Use This Fill-In RFQ Block
A strong RFQ does not need to be long, but it must be specific enough that suppliers quote the same item. The block below can be copied into an email or sourcing sheet and adjusted by property, SKU, or season. It is intentionally concise so procurement teams can compare supplier responses without reading a proposal full of assumptions.

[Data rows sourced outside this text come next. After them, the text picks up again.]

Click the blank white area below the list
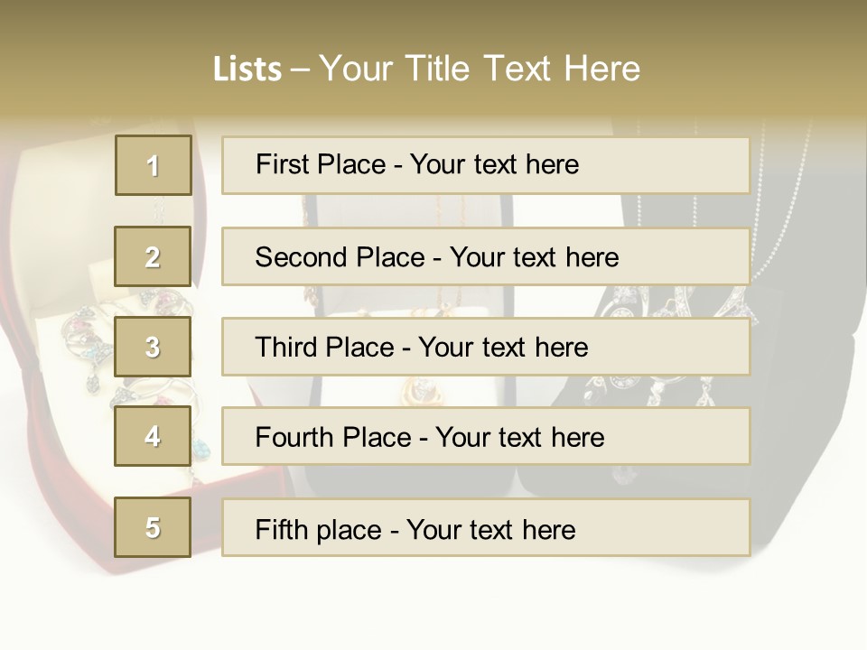867x650 pixels. (434, 605)
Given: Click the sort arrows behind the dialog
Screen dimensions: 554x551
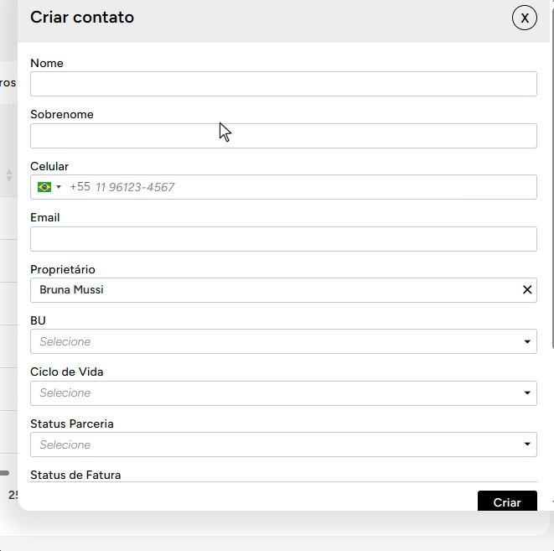Looking at the screenshot, I should point(9,175).

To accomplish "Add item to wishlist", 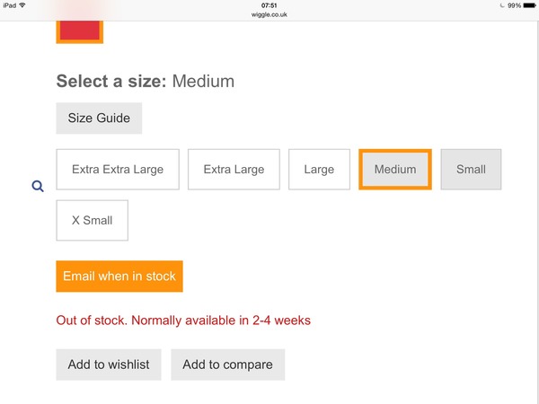I will 109,364.
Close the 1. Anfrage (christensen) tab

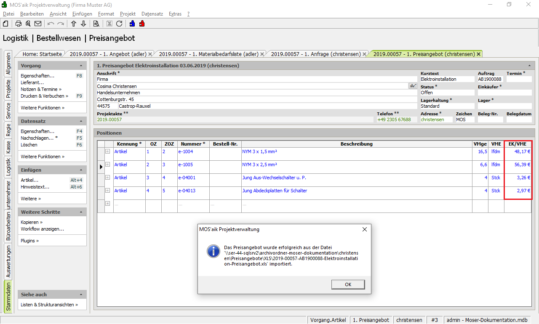pos(365,54)
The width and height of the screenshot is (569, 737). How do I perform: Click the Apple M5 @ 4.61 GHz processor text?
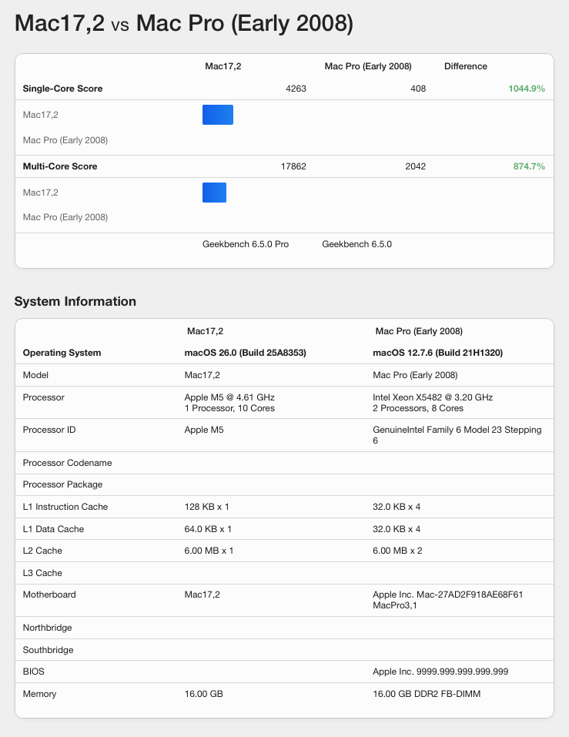[229, 397]
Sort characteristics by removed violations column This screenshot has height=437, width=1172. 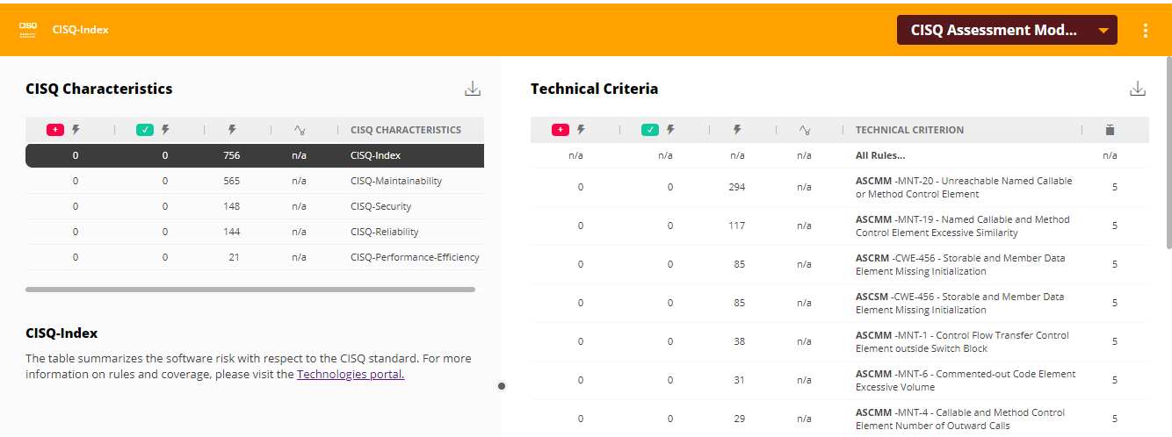coord(153,130)
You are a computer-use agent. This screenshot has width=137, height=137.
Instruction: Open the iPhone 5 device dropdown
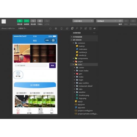pos(8,28)
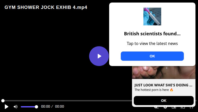Click the blue OK button

[152, 56]
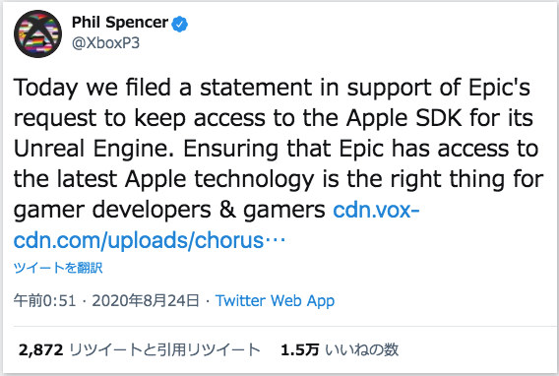The width and height of the screenshot is (559, 376).
Task: Show the いいねの数 likes list
Action: [361, 350]
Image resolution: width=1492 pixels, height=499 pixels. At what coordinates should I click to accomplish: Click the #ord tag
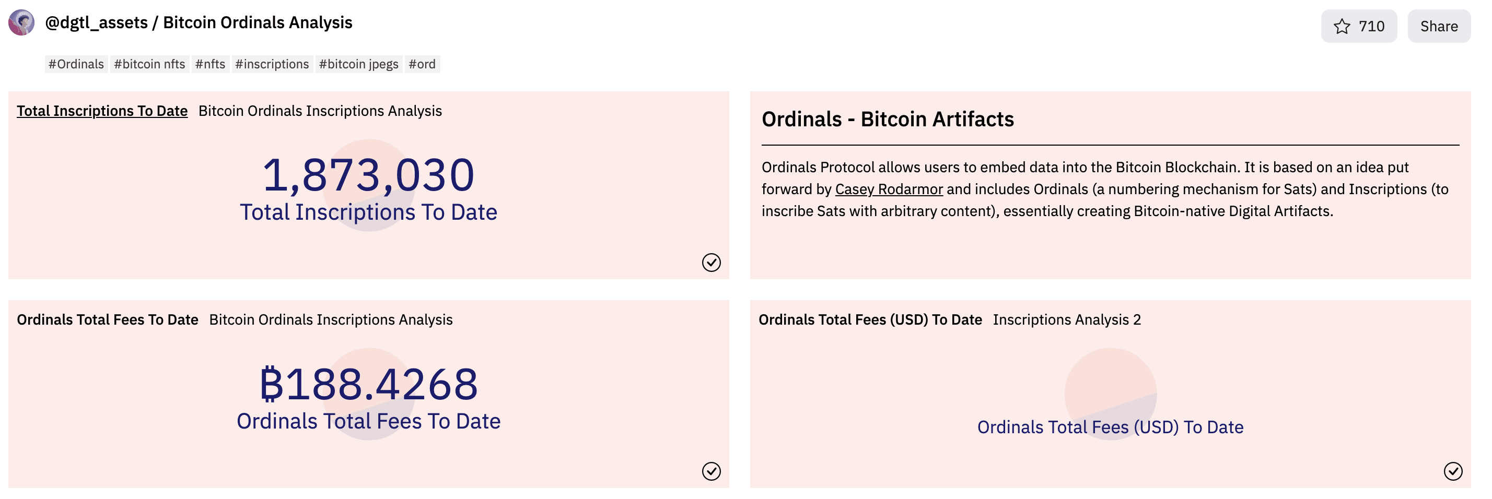[x=423, y=64]
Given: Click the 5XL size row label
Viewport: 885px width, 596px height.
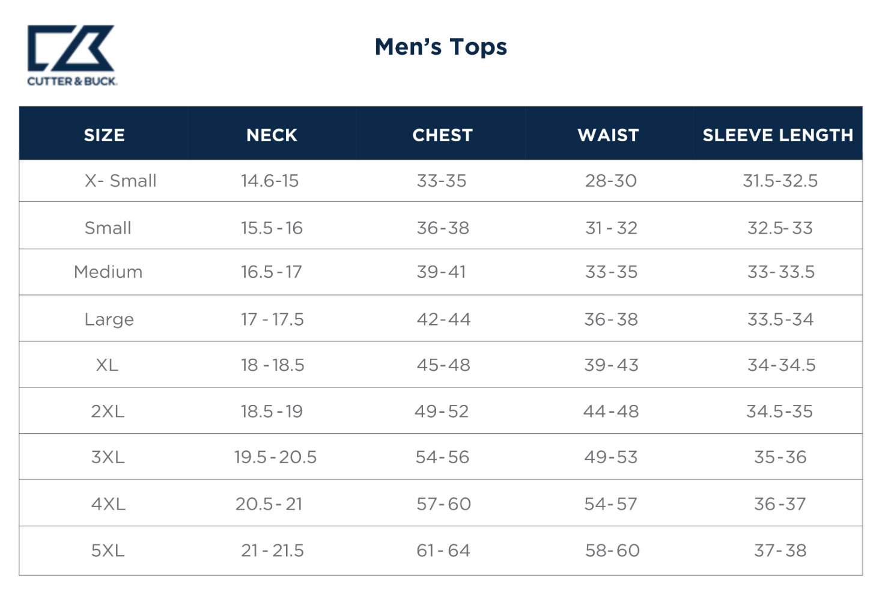Looking at the screenshot, I should tap(108, 550).
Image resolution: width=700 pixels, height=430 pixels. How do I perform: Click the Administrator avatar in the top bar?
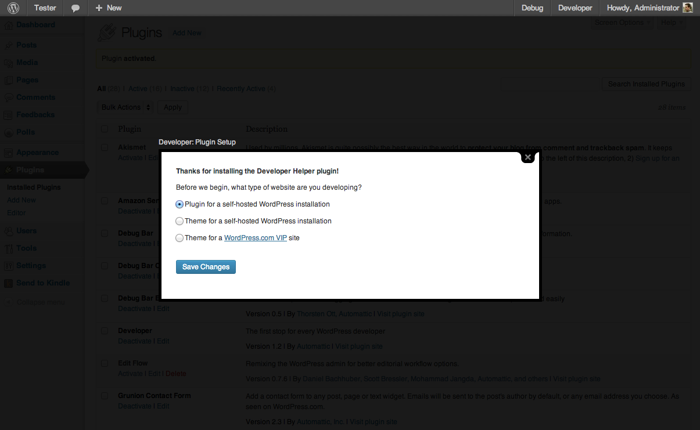tap(687, 8)
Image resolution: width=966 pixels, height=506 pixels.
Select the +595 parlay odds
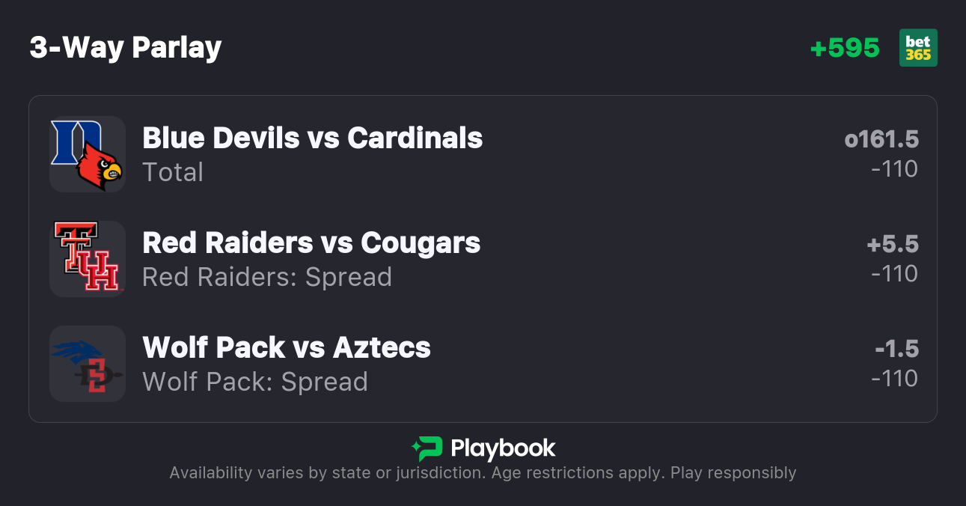pyautogui.click(x=845, y=48)
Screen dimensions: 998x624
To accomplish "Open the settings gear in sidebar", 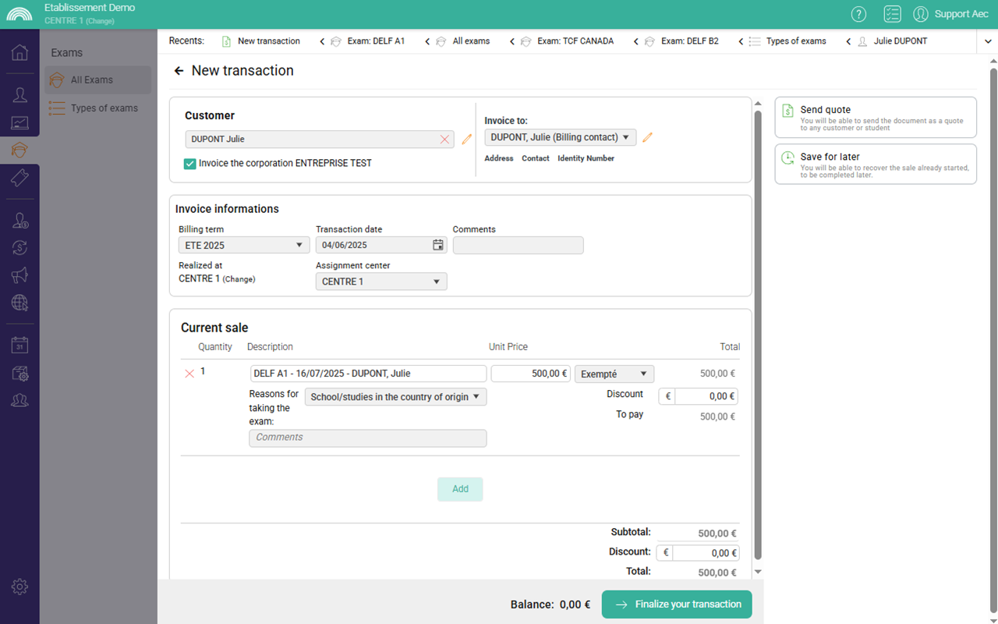I will coord(19,587).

RFQ sample: Product: cotton drawstring backpack for hotel retail. Finished size: [width x height] cm, tolerance [x] mm. Fabric: [natural/dyed] cotton canvas, [GSM] gsm, approx. [oz], approved swatch required. Color: [reference], shade tolerance [rule]. Construction: lockstitched seams, reinforced drawcord channel, seam allowance [x] mm, stitch density [x] SPI. Cord: [material], [diameter] mm, [color], [length], [end finish]. Logo: [method], [color count], [Pantone/CMYK], print size [x], placement [x] from top and side, tolerance [x] mm. Packing: [bulk/paper band/polybag/hangtag/barcode], [pcs/carton]. Quantity: [qty] total, split by property/SKU as attached. Quote terms: [Incoterm], [currency], sample cost, setup cost, production lead time, carton data, quote validity.
For easier comparison, ask suppliers to return a quote matrix rather than a paragraph. Recommended columns are: SKU or property, quantity, fabric basis, logo method, packing method, unit price, setup cost, sample cost, carton quantity, carton dimensions, gross weight, CBM, lead time, Incoterm, and exclusions. The matrix quickly reveals whether the supplier has included the same scope.
- Attach artwork files rather than asking the supplier to quote from a low-resolution image.
- Attach a property split if multiple logos, barcodes, or destinations are involved.
- Ask suppliers to list exclusions so missing costs do not appear after award.
- Require carton data with the first serious quote, not after production.
- Ask the supplier to confirm whether the quote is based on stock fabric or made-to-order fabric.
- Keep the approved RFQ, sample photos, swatches, and final quote together as the purchase order reference.
Approve Samples in Two Stages
One attractive sample is not enough for hotel retail. A prototype sample confirms size, construction, general look, cord feel, and early logo placement. A pre-production sample confirms the actual bulk fabric, final cord, approved print method, labels, folding, barcode, and packing. The second sample is especially important because it becomes the inspection reference for bulk goods.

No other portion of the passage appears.